La domanda interna fatica a ripartire. E a marzo le vendite al dettaglio rimangono deboli, anche se il confronto annuale con il 2016 risente della Pasqua anticipata.
Secondo Istat, le vendite al dettaglio del mese di marzo 2017 rispetto a marzo 2016 diminuiscono dello 0,4% a valore e dell’1,4% a volume. A livello congiunturale prevale invece la stabilità a valore e una lieve crescita a volume, +0,3%.
Il confronto più omogeneo è quello tendenziale, se non fosse che il marzo 2016 comprendeva la Pasqua, con i consumi tipici del periodo. Pertanto i dati non sono realmente confrontabili con la Pasqua 2017 arrivata in aprile. Più significativo il dato del primo trimestre 2017 che evidenzia un aumento delle vendite dello 0,7% in valore sul trimestre precedente. Per trovare un incremento maggiore bisogna risalire a fine 2010.
Rimanendo sul dato tendenziale 2017/16, per i prodotti alimentari si rileva una diminuzione dell’1,8% a valore e del 4,5% in volume. Mentre per il non food (meno influenzabile dai consumi pasquali), le vendite sono in aumento dello 0,3% a valore e dello 0,6% a volume.
A soffrire di più sono le vendite nella grande distribuzione (-1,1%), con arretramenti per food (-1,8%) e non food (-0,1%). Stabili i piccoli negozi (+0,1%).
Spacchettando il dato della grande distribuzione (che veicola il 60/70% delle vendite), il dato peggiore rimane sempre quello degli ipermercati, in crisi in Italia e in Europa, con un -3,2%; seguito dai supermercati (-1,3%).
Molto meglio i discount alimentari che mettono a segno una crescita dell’1,2%: probabilmente il motivo è da ricercare nella crescita continua della rete commerciale. Quanto ai gruppi non alimentari, prevale l’eterogeneità. Le variazioni negative su base annua più marcate riguardano i gruppi informatica, telecomunicazioni e telefonia (-2,8%) oltre che cartoleria, libri, giornali (-2,2%). Le variazioni positive di maggiore entità si registrano per i farmaceutici (+2,2%), abbigliamento e pellicceria (+1,4%).
Ma quali sono i dati reali registrati dalla distribuzione moderna? «Nei primi quattro mesi del 2017 abbiamo rilevato alcuni piccoli segnali positivi, anche a volume – osserva Francesco Avanzini, direttore commerciale di Conad -. Tuttavia sono molto cauto: veniamo da un periodo lungo in cui tante volte è sembrata profilarsi una svolta che poi non si è realizzata». Quali le categorie migliori? «Si tratta – risponde Avanzini – di prodotti di sostituzione.

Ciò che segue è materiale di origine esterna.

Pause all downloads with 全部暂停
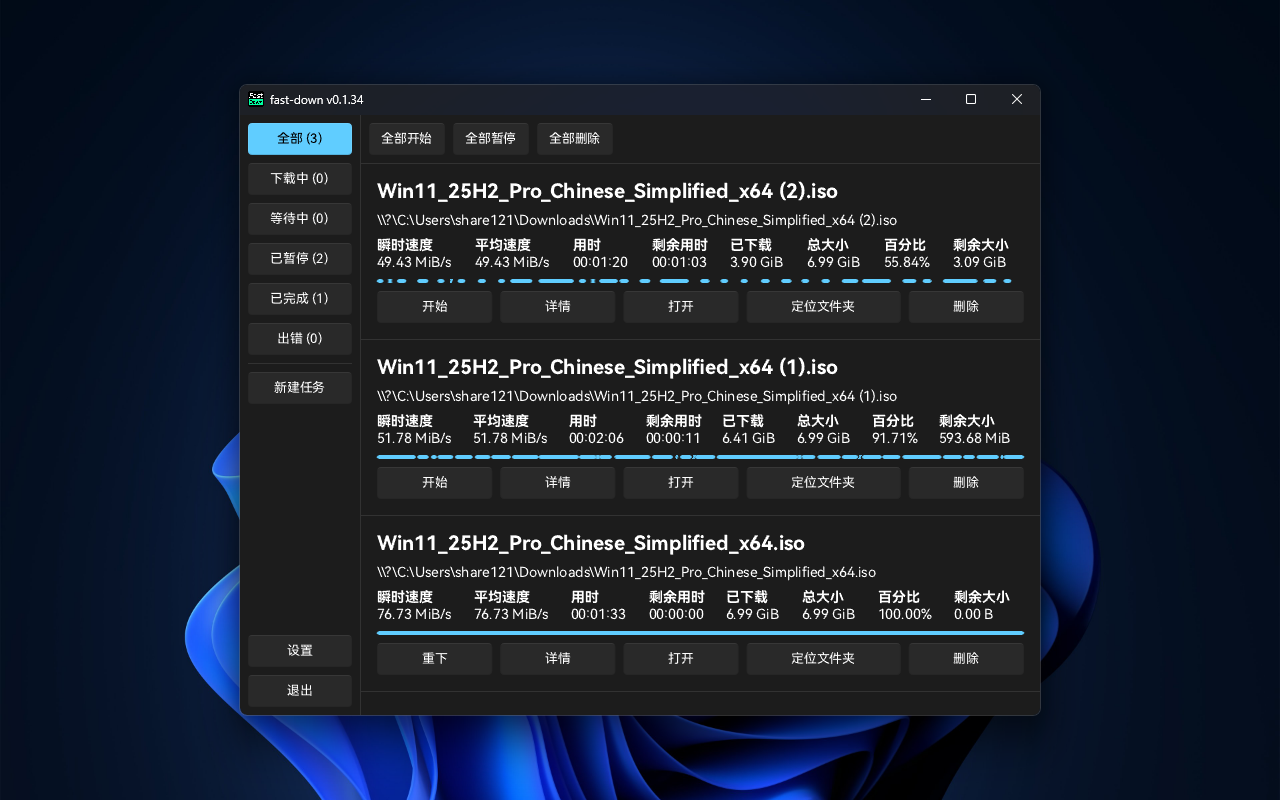The image size is (1280, 800). click(490, 138)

Mi spiego: continuano ad andare male le categorie delle proteine, ovvero carni rosse e, ora, anche bianche; latte e derivati. Quindi le scelte dei consumatori cadono sui prodotti vegetali e sui salutistici». Per Avanzini bisogna attendere ancora un mese o due per capire il trend del 2017. Più o meno in linea il giudizio di Maniele Tasca, dg di Selex (insegne Famila, A&O, Alì, Emi), secondo cui «non ci sono macrocategorie che si distinguono, se non quelle dei prodotti salutistici e a contenuto di servizio. Lo stacco si avverte nell’attenuarsi della componente deflattiva che ha caratterizzato il 2016. Peraltro in questo primo quadrimestre, come gruppo abbiamo fatto meglio della media del mercato».
Infine, Tasca sottolinea che il venir meno della deflazione ha rilanciato le richieste di aumenti di listino dell’industria «che in questo momento non si riesce a trasferire al consumo a causa della debolezza della domanda».